11 comentários sobre “I Wanna Go Back: Harem Scarem [1991]

  1. Quanto mais eu leio os textos do Diogo, mais eu vejo que nao sei nada sobre AOR. Parabens meu caro! Agora uma pergunta, quem foi o cidadao que te indicou? Seria o nosso amigo Getulio (que agora esta com um look pagodeiro de favela) ou o Luis? Ou nenhum dos dois??

  2. Muito legal, Diogo.
    Fiquei com vontade de conhecer o som e vou checar. Sou lojista faz pouco tempo e espero um dia ser lembrado também por algum cliente como um cara que indicava coisas boas. A merda é que eu indico e não aponto apenas as virtudes mas também os defeitos. Muitas vezes nem consigo vender o disco, hehe. Falta de traquejo.

  3. Mesmo fugindo do assunto do post, não posso deixar de dizer que os lojistas têm papel importantíssimo em nossa vida de colecionador. Se não fosse pelo Luís, por exemplo, eu não conheceria o Anekdoten, pelo qual sou apaixonado. Se não fossem as indicações de "bandas derivadas", talvez eu não tivesse ouvido Rainbow ou Whitesnake, por exemplo…

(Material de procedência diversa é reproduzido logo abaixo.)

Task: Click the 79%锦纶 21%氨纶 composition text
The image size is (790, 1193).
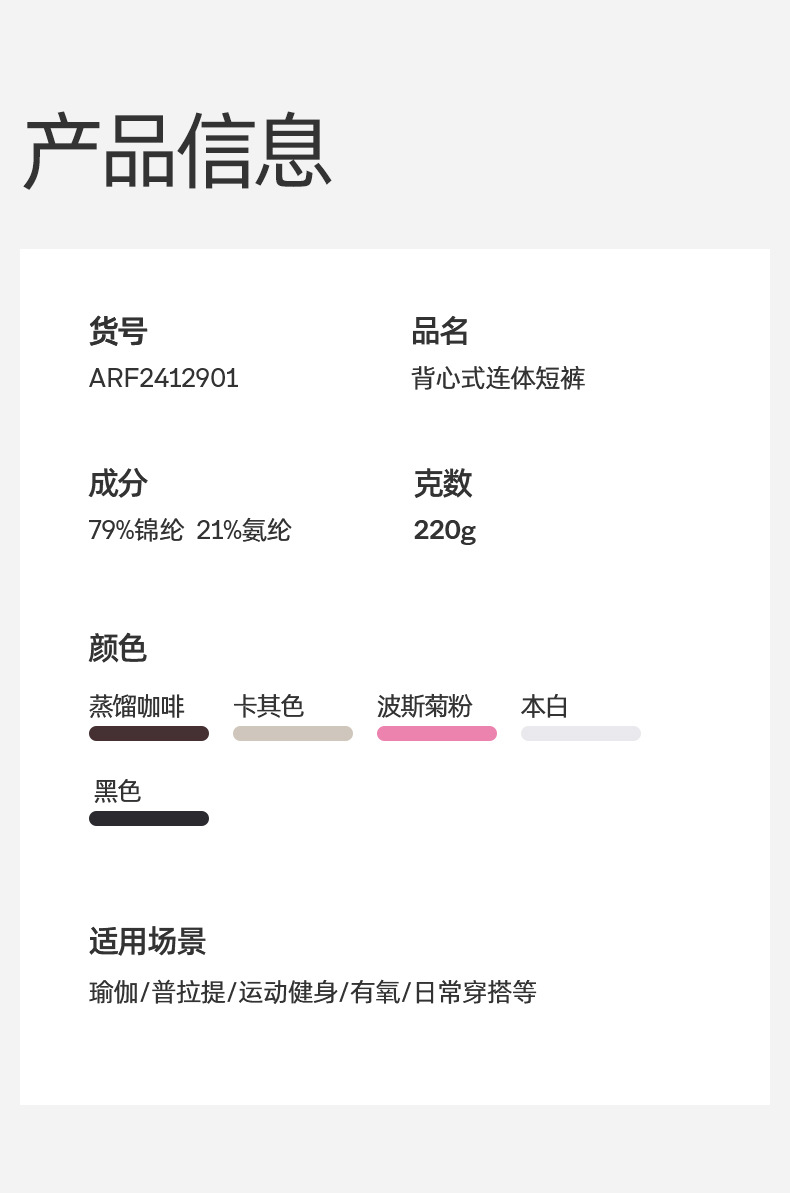Action: pos(190,530)
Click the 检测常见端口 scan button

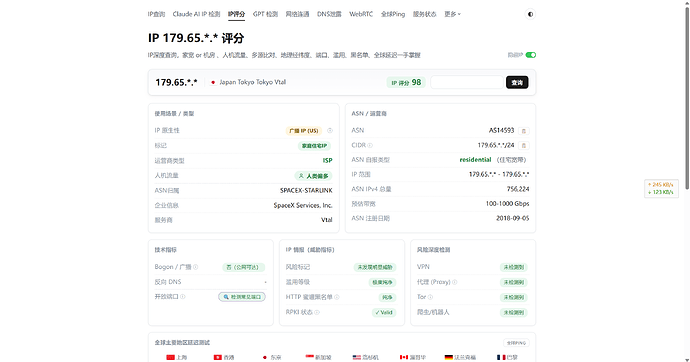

    Quanto ao Harem Scarem ou ao disco, não conheço nenhum dos dois… vou correr atrás…

  4. Mairon, o lojista em questão foi o Ademir, da extinta loja Megaforce, que alguns já disseram ser um cara antipático, mas que, talvez por termos gostos musicais compatíveis, sempre foi gente fina comigo e dava trela para minhas conversas a respeito de farofices e aorzices mil, hehe.

  5. Lojistas tiveram uma influencia enorme na formacao do meu gosto musical. O cara que tinha a sensibilidade de ver o que vc curte, e indicar sons parecidos, numa epoca pré-internet, myspace e youtube, nao so podia ter vendas melhores, como ganhavam clientes fieis, e eram tao importantes quanto os criticos de revistas.

    Hoje em dia 90% das minhas compras sao feitas online, e quando quero checar o som de uma banda, uso as ferramentas que citei.

    Mas que dá saudades daqueles tempos quando eu passava tardes inteiras em lojas, escolhendo o que comprar, ouvindo o que os outros compravam e conhecendo lancamentos, isso da.

  6. A única coisa que a maioria dos lojistas querem é dinheiro. Por isso tá cheio de pilantra ai vendendo vinil a preço de ouro e importados custando os olhos da cara. Nunca confio em papo de lojista e prefiro lojas on line, mas há exceções como os colegas disseram aqui.
    Quanto ao disco em questão não o conheço, procurarei.